PROBLEMS TO WORK ON.
#1 Retype the part of the HWACCEL_CDSP text between "Acknowledgement" and "comes from Qualcomm.", inclusive.
#2 According to the HWACCEL_CDSP text, the implementation of HWACCEL_QNN is mainly ported or reverse engineered from which project?

EXERCISE TEXT.

10+ reasons why I think HWACCEL_CDSP is correct direction can be found at my forked llama.cpp project:zhouwg#28.

Todo tasks

  • fully understand/depict the tech detail in qidl otherwise we are trying to build a city on sand regardless tech approaches: qidl is a binary tool to generate some very complicated and hard-to customized bridge-layer codes between ARM-AP and cDSP. I personally think the mechanism in qidl/FastRPC is exactly similar to mechanism in TEE and the TEE's mechanism is much more flexible for developers. I personally think that the bridge layer codes generated by qidl will have a great impact on the NPU performance in the HWACCEL_CDSP approach at the moment(my understanding might-be incorrect and help/guidance/patch from domain tech experts is greatly appreciated). a workaround approach is manually modify the important data structure "struct ggml_tensor in ggml.h" but I don't think it's a make-sense/acceptable approach. this is a P0 task.

  • implement a highly-optimized(exquisite algorithm with HVX SIMD instructions and HVX multithreading) q6_k mulat in hexagon-kernels on cDSP side, qwen1_5-1_8b-chat-q4_0.gguf need q6_k mulmat. this is a P0 task and AI experts must be involved in this P0 task.

Acknowledgement

  1. the implementation of HWACCEL_QNN is mainly porting/reverse engineering from executorch(the implementation of QNN backend in executorch comes from Qualcomm). the implementation of HWACCEL_CDSP borrows some codes from Qualcomm's Hexagon SDK. one more important thing:I got breakthrough help from @chiwwang at Qualcomm Technologies Inc/Qualcomm Innovation Center on 04/2024. in the all: all fundamental techs of this topic(a specified ggml/llama.cpp backend for Qualcomm's Hexagon NPU) comes from Qualcomm.
  2. huge thanks to the excellent/great maintainers&original authors of ggml&llama.cpp,I learnt so much from ggml&llama.cpp: their open-minded spirits and standout contributions made a great public good for open-source community and our planet. one more important thing: the tiny ggml-dsp on Hexagon cDSP side(aka the existing implementation of hexagon kernels on cDSP side, because I'm not AI expert and this is a practical way for me) is completely ported/borrowed from the original ggml.

GIVEN ENTRIES.
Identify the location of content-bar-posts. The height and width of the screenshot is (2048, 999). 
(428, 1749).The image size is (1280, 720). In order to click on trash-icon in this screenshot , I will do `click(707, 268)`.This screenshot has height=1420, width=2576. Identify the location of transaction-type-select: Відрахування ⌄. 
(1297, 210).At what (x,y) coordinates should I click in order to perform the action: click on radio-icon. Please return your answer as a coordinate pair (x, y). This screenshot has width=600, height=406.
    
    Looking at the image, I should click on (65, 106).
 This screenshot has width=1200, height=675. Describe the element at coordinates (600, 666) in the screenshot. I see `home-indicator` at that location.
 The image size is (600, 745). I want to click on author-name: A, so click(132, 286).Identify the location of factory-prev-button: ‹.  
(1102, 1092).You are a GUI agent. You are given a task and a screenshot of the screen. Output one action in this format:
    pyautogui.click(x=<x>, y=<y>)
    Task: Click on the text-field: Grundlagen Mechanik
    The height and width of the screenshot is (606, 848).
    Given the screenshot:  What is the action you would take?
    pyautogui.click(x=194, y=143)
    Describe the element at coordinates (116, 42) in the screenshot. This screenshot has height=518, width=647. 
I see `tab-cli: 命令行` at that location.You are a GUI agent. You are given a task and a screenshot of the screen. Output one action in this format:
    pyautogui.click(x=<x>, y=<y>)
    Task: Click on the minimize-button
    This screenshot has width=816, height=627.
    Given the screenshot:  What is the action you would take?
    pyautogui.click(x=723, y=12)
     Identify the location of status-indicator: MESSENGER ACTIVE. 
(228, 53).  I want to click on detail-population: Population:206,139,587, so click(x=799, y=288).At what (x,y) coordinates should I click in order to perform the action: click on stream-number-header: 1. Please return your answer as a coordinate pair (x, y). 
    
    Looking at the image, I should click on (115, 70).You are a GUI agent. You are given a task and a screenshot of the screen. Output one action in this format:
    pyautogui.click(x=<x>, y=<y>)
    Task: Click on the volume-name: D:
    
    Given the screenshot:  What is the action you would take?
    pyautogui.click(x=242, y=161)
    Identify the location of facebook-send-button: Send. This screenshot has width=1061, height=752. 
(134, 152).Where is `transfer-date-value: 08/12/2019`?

ANSWERS TO THE EXERCISES.
#1
Acknowledgement

  1. the implementation of HWACCEL_QNN is mainly porting/reverse engineering from executorch(the implementation of QNN backend in executorch comes from Qualcomm). the implementation of HWACCEL_CDSP borrows some codes from Qualcomm's Hexagon SDK. one more important thing:I got breakthrough help from @chiwwang at Qualcomm Technologies Inc/Qualcomm Innovation Center on 04/2024. in the all: all fundamental techs of this topic(a specified ggml/llama.cpp backend for Qualcomm's Hexagon NPU) comes from Qualcomm.

#2 Executorch.